START Record set

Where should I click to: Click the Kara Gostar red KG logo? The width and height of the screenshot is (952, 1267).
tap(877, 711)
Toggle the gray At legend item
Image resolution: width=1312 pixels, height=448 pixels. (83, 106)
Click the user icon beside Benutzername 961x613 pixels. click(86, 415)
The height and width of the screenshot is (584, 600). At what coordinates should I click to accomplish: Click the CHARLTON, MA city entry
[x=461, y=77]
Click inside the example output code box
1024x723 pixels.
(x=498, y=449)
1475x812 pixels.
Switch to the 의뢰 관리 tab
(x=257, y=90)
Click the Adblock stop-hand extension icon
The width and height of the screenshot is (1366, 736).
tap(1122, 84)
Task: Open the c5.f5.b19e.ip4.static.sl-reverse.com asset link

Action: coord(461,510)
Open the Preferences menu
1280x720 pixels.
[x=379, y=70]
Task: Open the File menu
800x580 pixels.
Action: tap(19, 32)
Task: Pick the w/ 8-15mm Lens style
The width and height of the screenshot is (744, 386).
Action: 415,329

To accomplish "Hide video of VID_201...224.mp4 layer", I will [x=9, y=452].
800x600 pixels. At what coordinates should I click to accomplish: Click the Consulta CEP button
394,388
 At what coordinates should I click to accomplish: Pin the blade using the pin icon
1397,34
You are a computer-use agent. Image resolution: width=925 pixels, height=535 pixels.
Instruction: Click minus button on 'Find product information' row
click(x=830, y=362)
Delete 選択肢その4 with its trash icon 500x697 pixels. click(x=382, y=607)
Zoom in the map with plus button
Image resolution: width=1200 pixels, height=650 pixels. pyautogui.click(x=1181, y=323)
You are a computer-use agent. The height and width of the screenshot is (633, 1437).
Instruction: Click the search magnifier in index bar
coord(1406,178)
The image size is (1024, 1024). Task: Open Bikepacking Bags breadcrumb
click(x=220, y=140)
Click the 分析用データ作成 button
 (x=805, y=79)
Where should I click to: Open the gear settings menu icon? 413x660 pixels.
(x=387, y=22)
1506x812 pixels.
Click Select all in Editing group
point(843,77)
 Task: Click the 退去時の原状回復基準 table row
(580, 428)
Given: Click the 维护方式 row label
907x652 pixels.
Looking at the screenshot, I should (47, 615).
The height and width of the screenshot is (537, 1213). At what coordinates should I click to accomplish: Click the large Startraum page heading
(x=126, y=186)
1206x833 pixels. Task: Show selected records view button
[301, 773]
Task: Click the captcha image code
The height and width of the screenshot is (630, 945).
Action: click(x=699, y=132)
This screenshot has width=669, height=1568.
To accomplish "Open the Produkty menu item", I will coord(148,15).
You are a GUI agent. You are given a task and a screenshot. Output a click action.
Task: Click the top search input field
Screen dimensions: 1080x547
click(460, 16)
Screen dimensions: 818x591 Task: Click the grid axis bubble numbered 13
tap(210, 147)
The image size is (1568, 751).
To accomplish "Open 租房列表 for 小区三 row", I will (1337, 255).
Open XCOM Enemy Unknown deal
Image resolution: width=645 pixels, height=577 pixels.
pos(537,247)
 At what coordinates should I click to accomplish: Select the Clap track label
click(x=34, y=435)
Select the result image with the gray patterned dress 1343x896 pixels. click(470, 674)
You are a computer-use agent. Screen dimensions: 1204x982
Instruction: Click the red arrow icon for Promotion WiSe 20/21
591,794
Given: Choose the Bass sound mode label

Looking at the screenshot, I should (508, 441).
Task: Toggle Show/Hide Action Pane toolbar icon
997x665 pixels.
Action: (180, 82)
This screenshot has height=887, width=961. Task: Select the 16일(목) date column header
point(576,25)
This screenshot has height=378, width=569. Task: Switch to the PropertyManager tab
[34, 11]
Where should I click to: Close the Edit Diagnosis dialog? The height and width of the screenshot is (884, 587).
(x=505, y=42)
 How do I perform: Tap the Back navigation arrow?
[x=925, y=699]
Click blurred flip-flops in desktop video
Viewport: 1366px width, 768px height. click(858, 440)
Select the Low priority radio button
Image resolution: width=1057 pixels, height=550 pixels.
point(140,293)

END Record set

Problem details:
Up to and including the line with "You are a computer-use agent. Image", please return the records exactly, beginning from their first line.

Solution for this problem:
Where should I click to: Click the Kara Gostar red KG logo? The width and height of the screenshot is (952, 1267).
tap(877, 711)
Toggle the gray At legend item
Image resolution: width=1312 pixels, height=448 pixels. (83, 106)
Click the user icon beside Benutzername 961x613 pixels. click(86, 415)
The height and width of the screenshot is (584, 600). At what coordinates should I click to accomplish: Click the CHARLTON, MA city entry
[x=461, y=77]
Click inside the example output code box
1024x723 pixels.
(x=498, y=449)
1475x812 pixels.
Switch to the 의뢰 관리 tab
(x=257, y=90)
Click the Adblock stop-hand extension icon
The width and height of the screenshot is (1366, 736).
tap(1122, 84)
Task: Open the c5.f5.b19e.ip4.static.sl-reverse.com asset link

Action: coord(461,510)
Open the Preferences menu
1280x720 pixels.
[x=379, y=70]
Task: Open the File menu
800x580 pixels.
Action: tap(19, 32)
Task: Pick the w/ 8-15mm Lens style
The width and height of the screenshot is (744, 386).
Action: 415,329

To accomplish "Hide video of VID_201...224.mp4 layer", I will [x=9, y=452].
800x600 pixels. At what coordinates should I click to accomplish: Click the Consulta CEP button
394,388
 At what coordinates should I click to accomplish: Pin the blade using the pin icon
1397,34
You are a computer-use agent. Image resolution: width=925 pixels, height=535 pixels.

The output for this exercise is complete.